EXERCISE DIRECTIONS: Starting with the line that contains "[Mute] (1203, 351)" and stopping after the line that contains "[slider] (1247, 349)", copy the entries below exactly. Include nothing else.

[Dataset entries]
::::
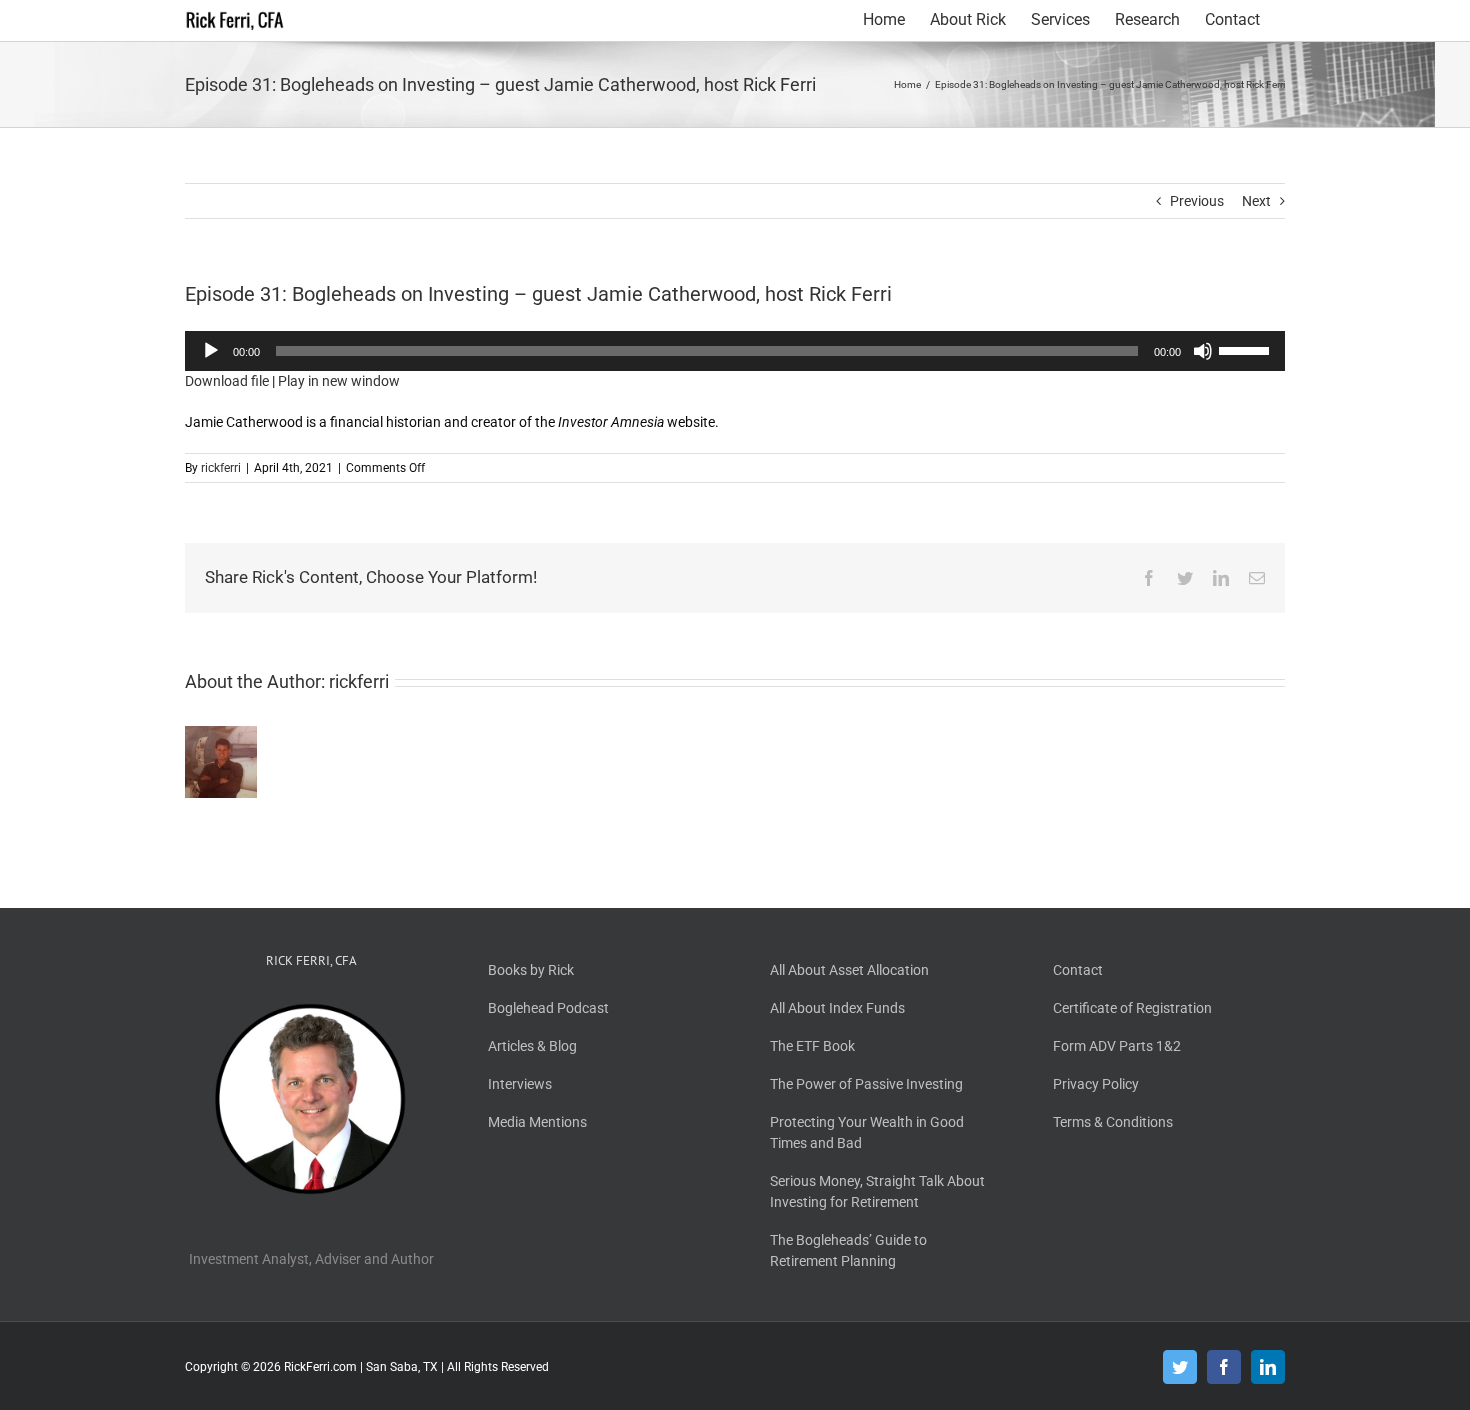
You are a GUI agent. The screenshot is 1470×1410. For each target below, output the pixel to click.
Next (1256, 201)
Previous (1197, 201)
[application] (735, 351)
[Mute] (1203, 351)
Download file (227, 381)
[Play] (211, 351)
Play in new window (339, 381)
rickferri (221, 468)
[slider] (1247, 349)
::::
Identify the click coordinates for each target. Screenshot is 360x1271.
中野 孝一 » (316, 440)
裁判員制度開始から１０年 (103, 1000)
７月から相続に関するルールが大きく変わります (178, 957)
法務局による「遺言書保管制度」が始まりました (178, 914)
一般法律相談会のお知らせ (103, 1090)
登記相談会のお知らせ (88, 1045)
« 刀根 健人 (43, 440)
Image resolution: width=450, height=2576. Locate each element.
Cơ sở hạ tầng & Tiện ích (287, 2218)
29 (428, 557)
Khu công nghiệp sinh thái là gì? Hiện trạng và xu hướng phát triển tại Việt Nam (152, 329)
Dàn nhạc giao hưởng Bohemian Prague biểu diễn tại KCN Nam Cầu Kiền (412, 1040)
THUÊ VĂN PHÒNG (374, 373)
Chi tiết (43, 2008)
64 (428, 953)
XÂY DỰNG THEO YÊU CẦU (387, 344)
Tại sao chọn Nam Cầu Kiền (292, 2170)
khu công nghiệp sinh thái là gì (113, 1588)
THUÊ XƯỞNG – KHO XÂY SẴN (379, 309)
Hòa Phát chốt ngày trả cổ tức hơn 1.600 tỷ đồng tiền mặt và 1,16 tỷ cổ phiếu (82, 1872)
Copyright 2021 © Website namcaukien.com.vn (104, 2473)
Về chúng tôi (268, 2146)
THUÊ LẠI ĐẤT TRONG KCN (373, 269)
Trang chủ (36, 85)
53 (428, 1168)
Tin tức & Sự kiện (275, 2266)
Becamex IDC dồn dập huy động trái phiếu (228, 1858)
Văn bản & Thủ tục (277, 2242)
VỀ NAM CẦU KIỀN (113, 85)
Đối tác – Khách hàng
::::
ANSWER TO THIS PROBLEM:
[Mute] (1203, 351)
Download file (227, 381)
[Play] (211, 351)
Play in new window (339, 381)
rickferri (221, 468)
[slider] (1247, 349)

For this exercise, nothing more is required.